What the task requires =>
Pictures are to be left out. Return exactly the lines below from the one with "Click the search magnifier icon" up to and including the one with "driver Nico Rosberg's".

Stored data entries =>
------------------------

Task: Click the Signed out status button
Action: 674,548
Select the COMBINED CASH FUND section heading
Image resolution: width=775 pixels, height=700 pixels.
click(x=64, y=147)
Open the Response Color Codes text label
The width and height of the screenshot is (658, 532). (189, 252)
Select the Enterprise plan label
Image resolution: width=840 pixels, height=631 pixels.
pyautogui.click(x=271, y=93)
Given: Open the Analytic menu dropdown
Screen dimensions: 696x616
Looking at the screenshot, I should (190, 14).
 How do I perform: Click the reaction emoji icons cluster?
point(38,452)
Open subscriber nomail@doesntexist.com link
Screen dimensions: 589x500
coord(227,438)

------------------------

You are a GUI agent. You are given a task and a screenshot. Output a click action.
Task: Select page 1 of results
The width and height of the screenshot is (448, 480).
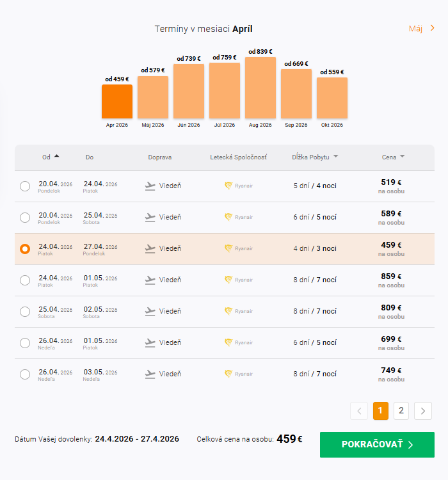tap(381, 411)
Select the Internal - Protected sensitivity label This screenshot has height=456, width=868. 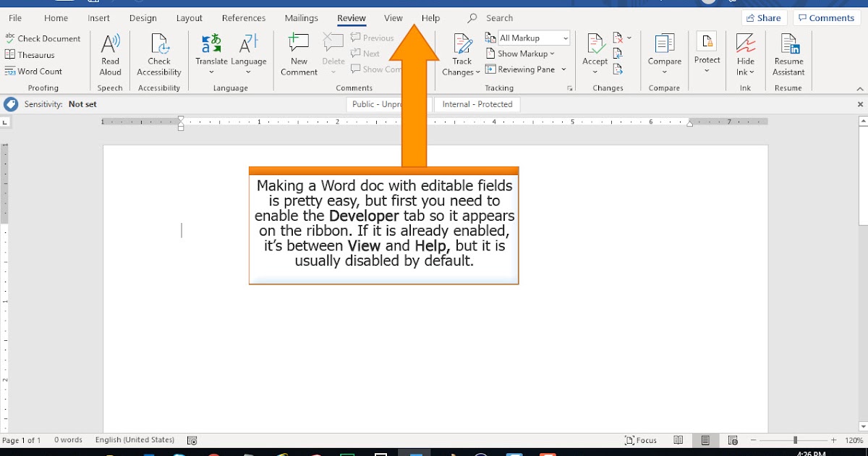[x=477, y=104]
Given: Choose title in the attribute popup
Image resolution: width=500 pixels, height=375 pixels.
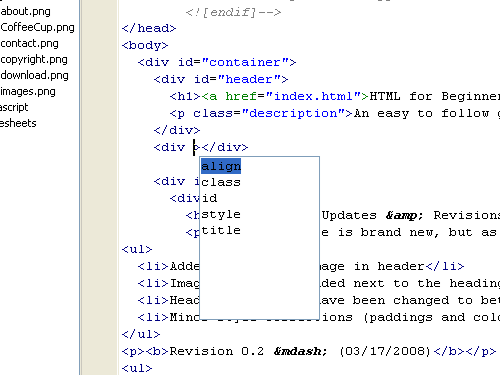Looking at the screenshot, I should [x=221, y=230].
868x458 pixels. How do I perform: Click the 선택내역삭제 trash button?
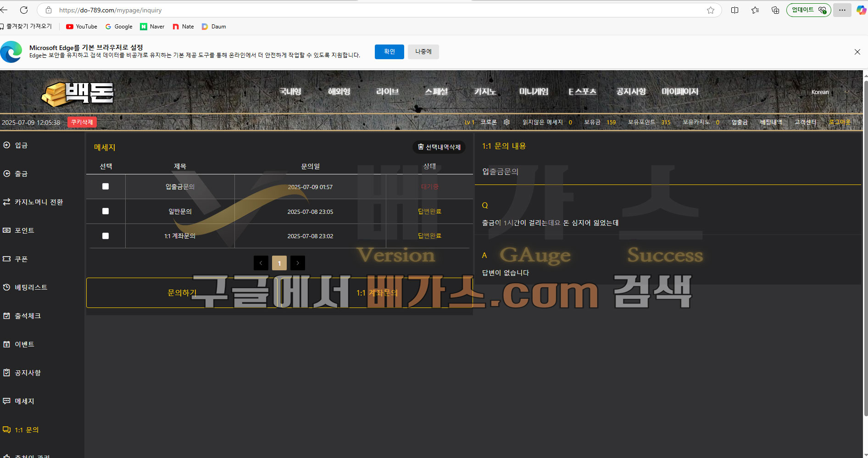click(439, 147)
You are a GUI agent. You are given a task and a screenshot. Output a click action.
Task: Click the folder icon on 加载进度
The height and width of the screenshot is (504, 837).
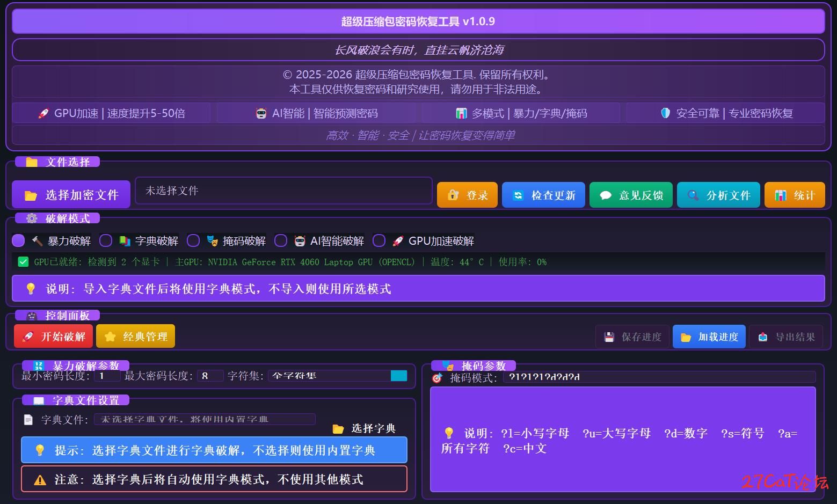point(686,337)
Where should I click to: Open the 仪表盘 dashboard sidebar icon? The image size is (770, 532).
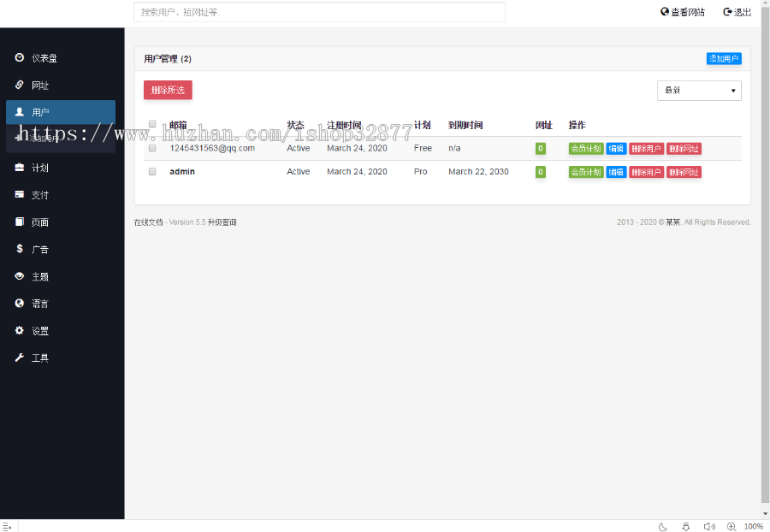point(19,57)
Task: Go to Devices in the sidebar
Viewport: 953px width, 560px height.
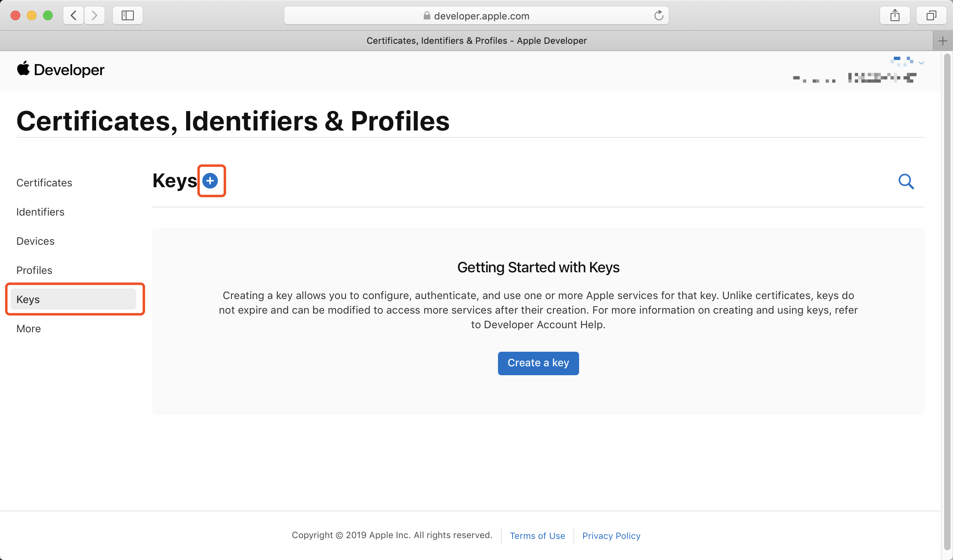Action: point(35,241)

------------------------

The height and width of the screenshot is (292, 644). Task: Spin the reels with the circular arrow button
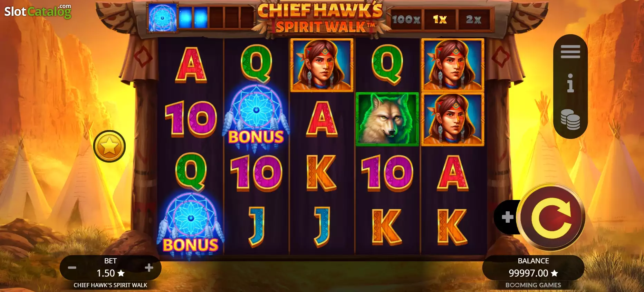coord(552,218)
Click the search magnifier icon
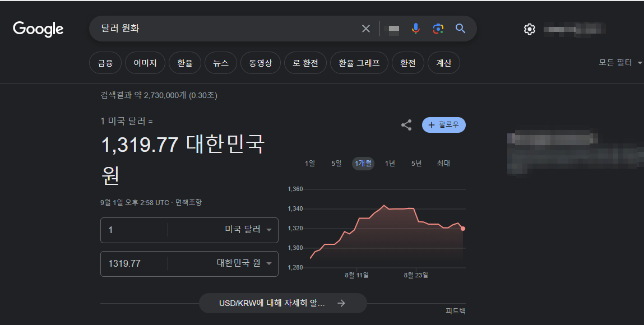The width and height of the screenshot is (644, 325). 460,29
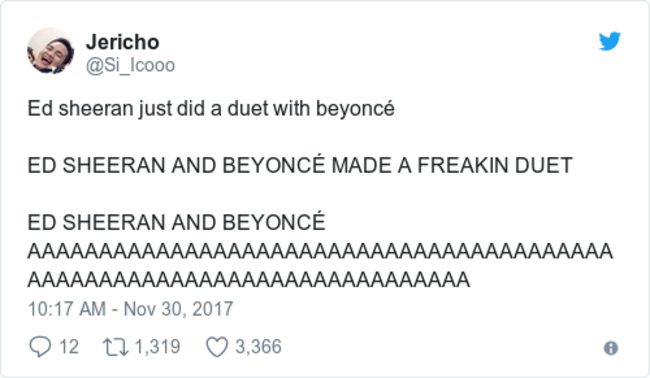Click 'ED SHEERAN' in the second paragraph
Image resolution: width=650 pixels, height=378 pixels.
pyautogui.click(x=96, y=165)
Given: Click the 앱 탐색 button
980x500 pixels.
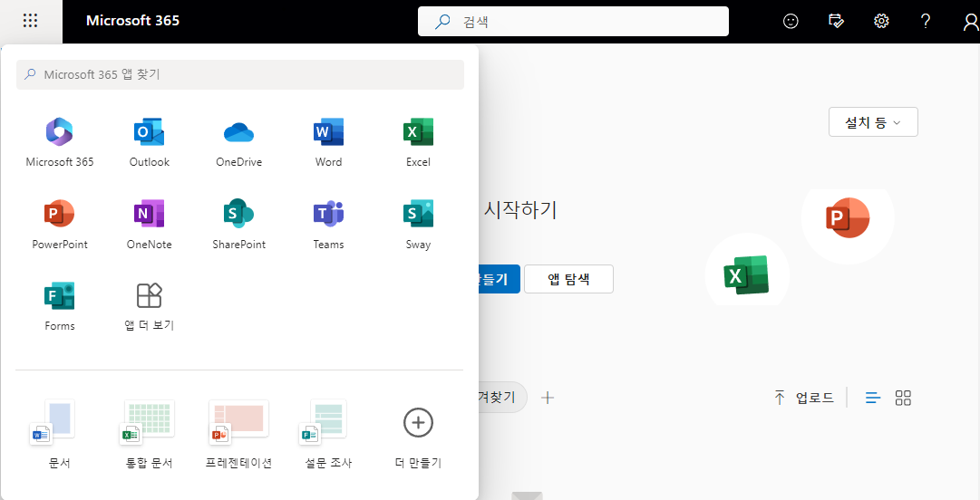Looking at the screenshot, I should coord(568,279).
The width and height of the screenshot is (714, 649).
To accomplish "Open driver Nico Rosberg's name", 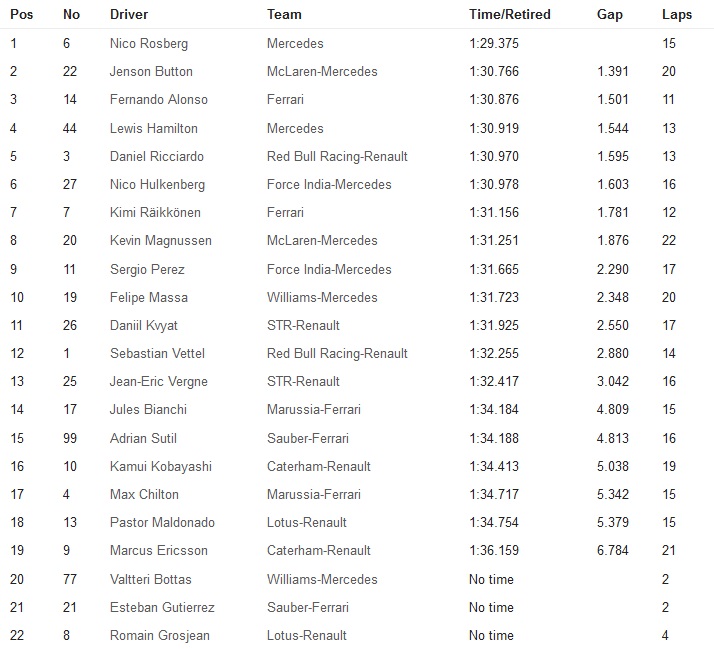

------------------------

Answer for the task =>
Click the search magnifier icon
The width and height of the screenshot is (644, 325). 460,29
Click 'ED SHEERAN' in the second paragraph
Image resolution: width=650 pixels, height=378 pixels.
pyautogui.click(x=96, y=165)
Given: Click the 앱 탐색 button
980x500 pixels.
Looking at the screenshot, I should coord(568,279).
The width and height of the screenshot is (714, 649).
To accomplish "Open driver Nico Rosberg's name", 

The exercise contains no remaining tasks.